Rather than schlepping out every last thing in the cellar, the list available from Tasting Room (and club) Manager Jessica Huseby and team is a curated list. All of the current releases are available by the bottle, but this limited tasting menu approach allows for a focused yet well rounded sampling every time. Our notes below are from early February 2016.
Vidal Blanc 2014
The Vidal needed a quick minute to breath in the glass, but quickly opened up with notes of pear and golden delicious apple. It's more dry than what you might expect from a Vidal Blanc, a good quality in our book, this characteristic is by design. We recommended this one several months ago as part of our Wine pairings for each course of your Valentine's Day dinner, writing:
Melange Blanc 2014
A real crowd pleaser, the Melange Blanc is a beautiful gold color in the glass, with a nose of jasmine that also reminded us of Gewurtztraminer "all over". It has a downright voluptuous mouthfeel, and gives us some honey, honeydew, and lemon zest. Again, from the winemaker, "This wine will pair well with poached sole, chicken primavera pasta, and an array of cheese... but will also shine on its own!"

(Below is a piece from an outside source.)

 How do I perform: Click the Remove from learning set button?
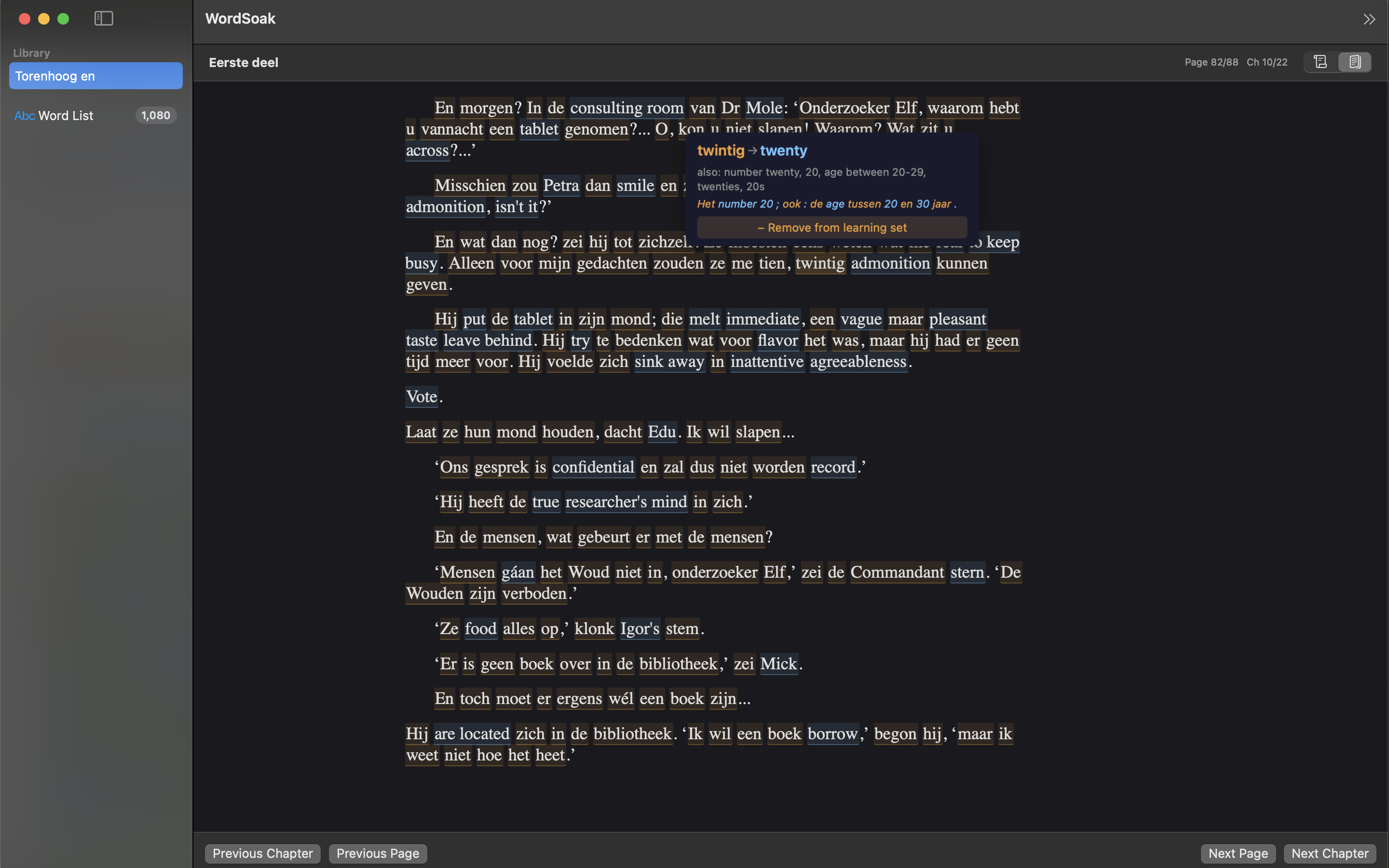coord(831,227)
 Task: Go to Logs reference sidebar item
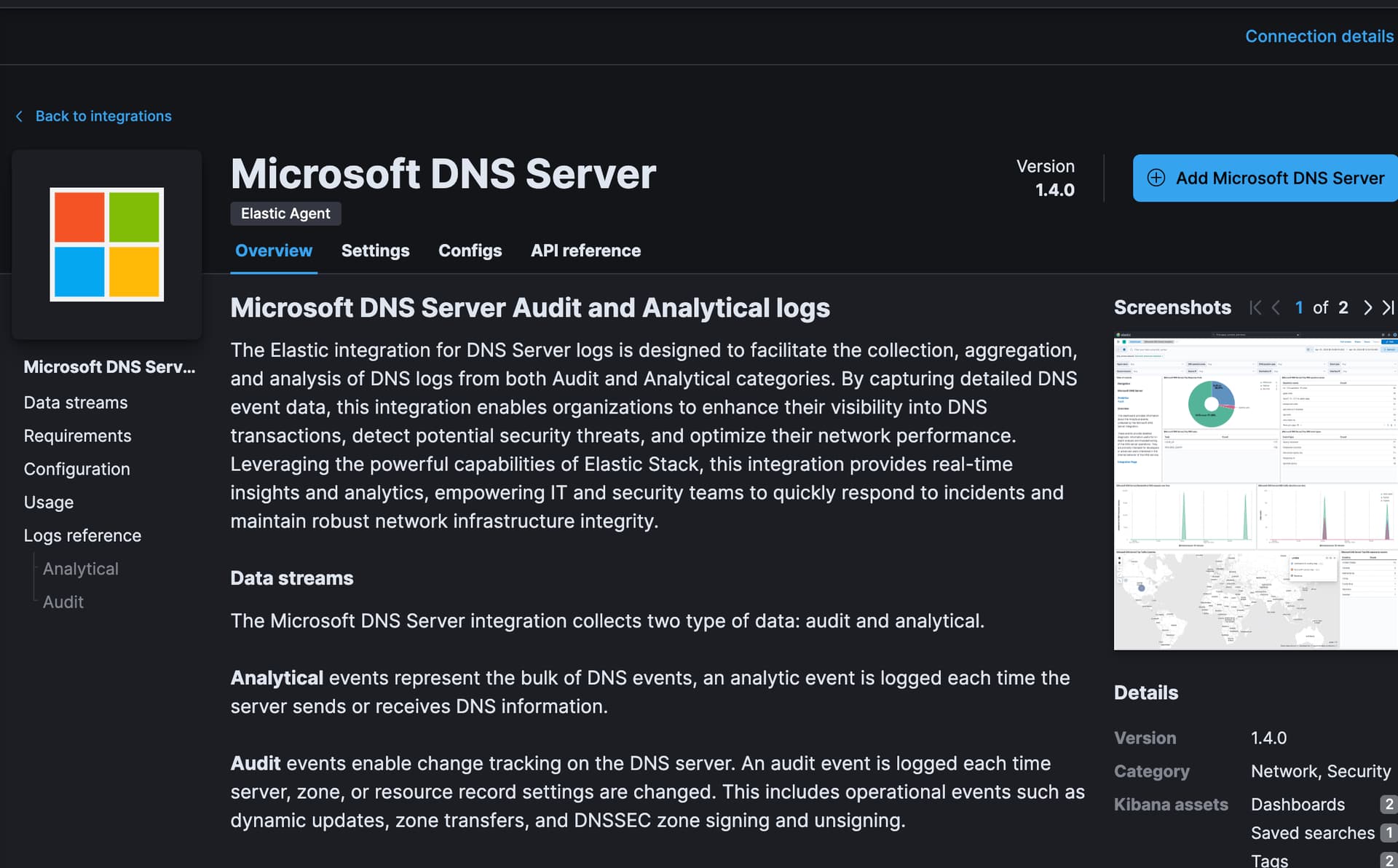tap(82, 536)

We generally love Traminette as a perfect pairing with spicy food; it tends to go very well with Thai food. That said, we also found this Traminette to have a touch of nice acidity and even a little brine to it that kept us on our toes. Trivia here is that the grape itself is a hybrid created in the 1960's at the University of Illinois. We're thankful for the creation, and folks just starting to try good wine should be as well. The characteristics that make it a great pairing for experienced wine drinkers to try with spicy Asian dishes make it just sweet enough for beginners to try on their own.

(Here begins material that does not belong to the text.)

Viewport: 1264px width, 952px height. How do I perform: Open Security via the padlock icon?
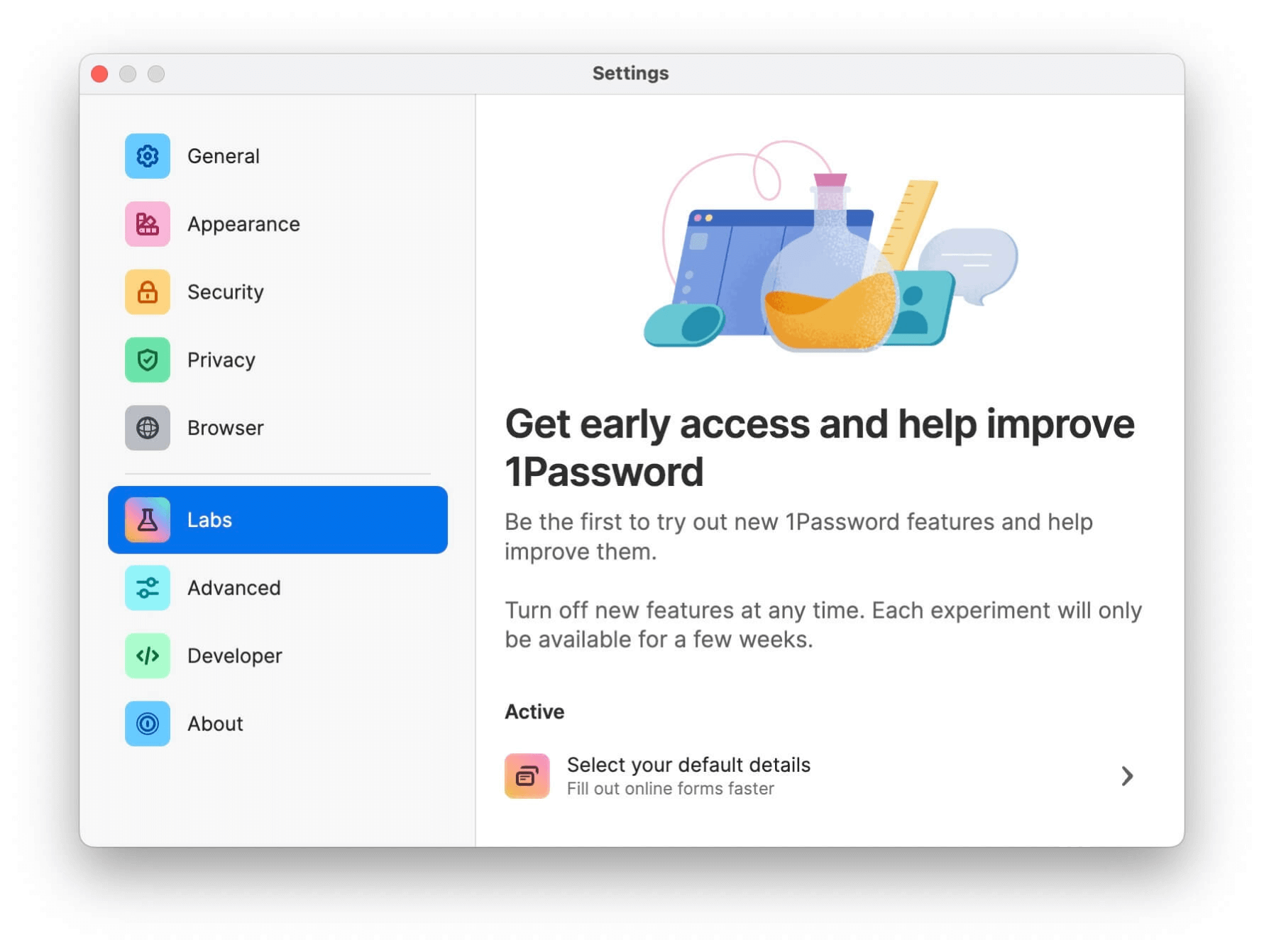[147, 292]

This year's Rose is a blend of Merlot, Cabernet Franc, Syrah, and Cabernet Sauvignon. The Cabernet Franc is the big standout here, though, with the nose offering notes of pencil lead and graphite that, while atypical in a Rose, are key to the complex charm of many a Cab Franc. Winemaker notes suggest pairing with strawberries, summer salads, grilled chicken, and fresh baguettes. We say serve this sophisticated Rose cold, and stay sharp for the nice mint finish you might catch as it goes down.
Benevino Cabernet Franc 2014
We were surprised by how quickly this 2014 Cabernet Franc had found its way into our glass, having only been bottled in mid-December 2015 after being blended with about 2% Petit Verdot. Though absolutely phenomenal in early February 2016, we suspect that the Benevino could experience a little short term bottle shock so is best held until at least late 2016 (note, we tried a bottle in March and it was great!). An elegant wine with a soft nose, there is more vanilla here, with a little pepper so characteristic in a Cab Franc. That vanilla makes for a smooth drinker, giving it a velvety texture throughout.
Left Bank 2013
The Bordeaux-style Left Bank from 2014 is a blend of 43% Merlot, 36% Cabernet Sauvignon, 14% Cabernet Franc, and 7% Petite Verdot. This is one of Jim Dolphin's heavy hitters, available for purchase at $53 per bottle, and really representative of what he's seeking to do in an Old World French style. It is gentle, less tannic, and is a wine and chocolate lover's dream. From the winemaker himself: "On the palate, this approachable wine is very smooth, with aromas and flavors of blackberries, cassis, plum, and tobacco together with some dark chocolate and toasty oak." This is one you can age nicely for several years to come.